The facts, it seems, are being ignored. By the end of 2009, 142 randomised control trials (the gold standard in medical research) comparing homeopathy with placebo or conventional treatment had been published in peer-reviewed journals – 74 were able to draw firm conclusions: 63 were positive for homeopathy and 11 were negative. Five major systematic reviews have also been carried out to analyse the balance of evidence from RCTs of homeopathy – four were positive (Kleijnen, J, et al; Linde, K, et al; Linde, K, et al; Cucherat, M, et al) and one was negative (Shang, A et al). It’s usual to get mixed results when you look at a wide range of research results on one subject, and if these results were from trials measuring the efficacy of “normal” conventional drugs, ratios of 63:11 and 4:1 in favour of a treatment working would be considered pretty persuasive.

This statement is, in my view, a classic example of a desperate misinterpretation of the truth as a means of preventing the believer’s house of cards from collapsing. It even makes the hilarious claim that not the believers but the doubters “ignore” the facts.

In order to be able to adhere to her belief, Roberts needs to rely on a woefully biased white-wash from the ‘British Homeopathic Association’. And, in order to be on the safe side, she even quotes it misleadingly. The conclusion of the Cucherat review, for instance, can only be seen as positive by most blinkered of minds: There is some evidence that homeopathic treatments are more effective than placebo; however, the strength of this evidence is low because of the low methodological quality of the trials. Studies of high methodological quality were more likely to be negative than the lower quality studies. Further high quality studies are needed to confirm these results. Contrary to what Roberts states, there are at least a dozen more than 5 systematic reviews of homeopathy; my own systematic review of systematic reviews, for example, concluded that the best clinical evidence for homeopathy available to date does not warrant positive recommendations for its use in clinical practice.

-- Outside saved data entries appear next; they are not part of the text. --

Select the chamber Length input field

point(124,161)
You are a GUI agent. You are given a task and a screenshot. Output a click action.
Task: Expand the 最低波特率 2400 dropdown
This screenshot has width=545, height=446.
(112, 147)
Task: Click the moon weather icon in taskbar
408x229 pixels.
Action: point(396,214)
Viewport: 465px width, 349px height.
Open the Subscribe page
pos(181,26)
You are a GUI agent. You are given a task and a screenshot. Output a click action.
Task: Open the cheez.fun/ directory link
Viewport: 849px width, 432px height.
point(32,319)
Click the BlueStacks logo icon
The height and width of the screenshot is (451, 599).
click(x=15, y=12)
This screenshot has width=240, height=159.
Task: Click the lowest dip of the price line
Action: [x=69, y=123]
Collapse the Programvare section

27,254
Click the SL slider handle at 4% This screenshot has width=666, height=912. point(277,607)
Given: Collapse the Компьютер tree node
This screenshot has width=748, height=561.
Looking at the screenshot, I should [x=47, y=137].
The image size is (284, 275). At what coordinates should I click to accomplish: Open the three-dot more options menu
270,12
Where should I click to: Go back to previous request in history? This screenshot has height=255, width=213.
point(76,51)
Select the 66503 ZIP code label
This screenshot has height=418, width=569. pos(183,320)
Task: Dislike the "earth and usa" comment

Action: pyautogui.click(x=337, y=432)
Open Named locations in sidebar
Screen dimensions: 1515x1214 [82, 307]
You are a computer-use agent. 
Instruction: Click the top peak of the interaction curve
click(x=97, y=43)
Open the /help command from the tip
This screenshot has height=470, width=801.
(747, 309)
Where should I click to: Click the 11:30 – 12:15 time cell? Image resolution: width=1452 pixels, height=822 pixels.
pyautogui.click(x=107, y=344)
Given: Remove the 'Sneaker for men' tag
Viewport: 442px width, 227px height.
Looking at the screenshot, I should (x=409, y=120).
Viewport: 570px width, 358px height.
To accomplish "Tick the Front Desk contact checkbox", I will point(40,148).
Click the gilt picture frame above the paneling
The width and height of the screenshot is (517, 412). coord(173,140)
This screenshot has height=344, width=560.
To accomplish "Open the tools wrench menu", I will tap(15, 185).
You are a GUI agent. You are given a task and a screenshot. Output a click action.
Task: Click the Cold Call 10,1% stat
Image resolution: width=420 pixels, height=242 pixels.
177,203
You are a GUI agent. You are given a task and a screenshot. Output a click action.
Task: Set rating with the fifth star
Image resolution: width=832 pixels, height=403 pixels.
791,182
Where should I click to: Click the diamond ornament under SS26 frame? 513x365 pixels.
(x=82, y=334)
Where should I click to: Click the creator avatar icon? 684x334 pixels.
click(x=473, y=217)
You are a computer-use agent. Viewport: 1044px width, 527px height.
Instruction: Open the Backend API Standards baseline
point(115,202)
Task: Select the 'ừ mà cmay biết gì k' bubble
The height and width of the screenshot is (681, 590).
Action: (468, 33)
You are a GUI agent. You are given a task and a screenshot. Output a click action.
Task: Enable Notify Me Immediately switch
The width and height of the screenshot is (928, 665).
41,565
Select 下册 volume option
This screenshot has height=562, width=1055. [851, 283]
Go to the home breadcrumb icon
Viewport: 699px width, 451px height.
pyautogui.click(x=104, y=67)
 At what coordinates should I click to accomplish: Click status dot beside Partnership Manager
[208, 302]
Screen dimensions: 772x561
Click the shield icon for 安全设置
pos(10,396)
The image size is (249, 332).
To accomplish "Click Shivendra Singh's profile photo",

It seems that, at this stage of a believer’s development, the truth gets all too happily sacrificed on the altar of faith. All these ‘ex-sceptics’ turned believers are now able to display is a rather comical parody of scepticism.

The delusional end-stage

The last stage in the career of a believer has been reached when hardly anything that he or she is convinced of resembles reality any longer. I don’t know much about Rachel Roberts, and she might not have reached this point yet; but there are many others who clearly have.

My two favourite examples of end-stage homeopathic delusionists are John Benneth and Dana Ullman. The final stage on the journey from ‘sceptic scientist’ to delusional disciple is characterised by an incessant stream of incoherent statements of vile nonsense that beggars belief. It is therefore easy to recognise and, because nobody can possibly take the delusionists seriously, they are best viewed as relatively harmless contributors to medical comedy.

Why does all of this matter?

Many homeopathy-fans are quasi-religious believers who, in my experience, have degressed way beyond reason. It is therefore a complete waste of time trying to reason with them. Initiated by a highly emotional epiphany, their faith cannot be shaken by rational arguments. Similar but usually less pronounced attitudes, I am afraid, can be observed in true believers of other alternative treatments as well (here I have chosen the example of homeopathy mainly because it is the area where things are most explicit).

True believers claim to have started out as sceptics and they often insist to be driven by a scientific mind. Yet I have never seen any evidence for these assumptions. On the contrary, for a relatively trivial episode to become a life-changing epiphany, the believer’s mind needs to be lamentably unscientific, unquestioning and simple.

In my experience, true believers will not change their mind; I have never seen this happening. However, progress might nevertheless be made, if we managed to instil a more (self-) questioning rationality and scientific attitudes into the minds of the next generations. In other words, we need better education in science and more training of critical thinking during their formative years.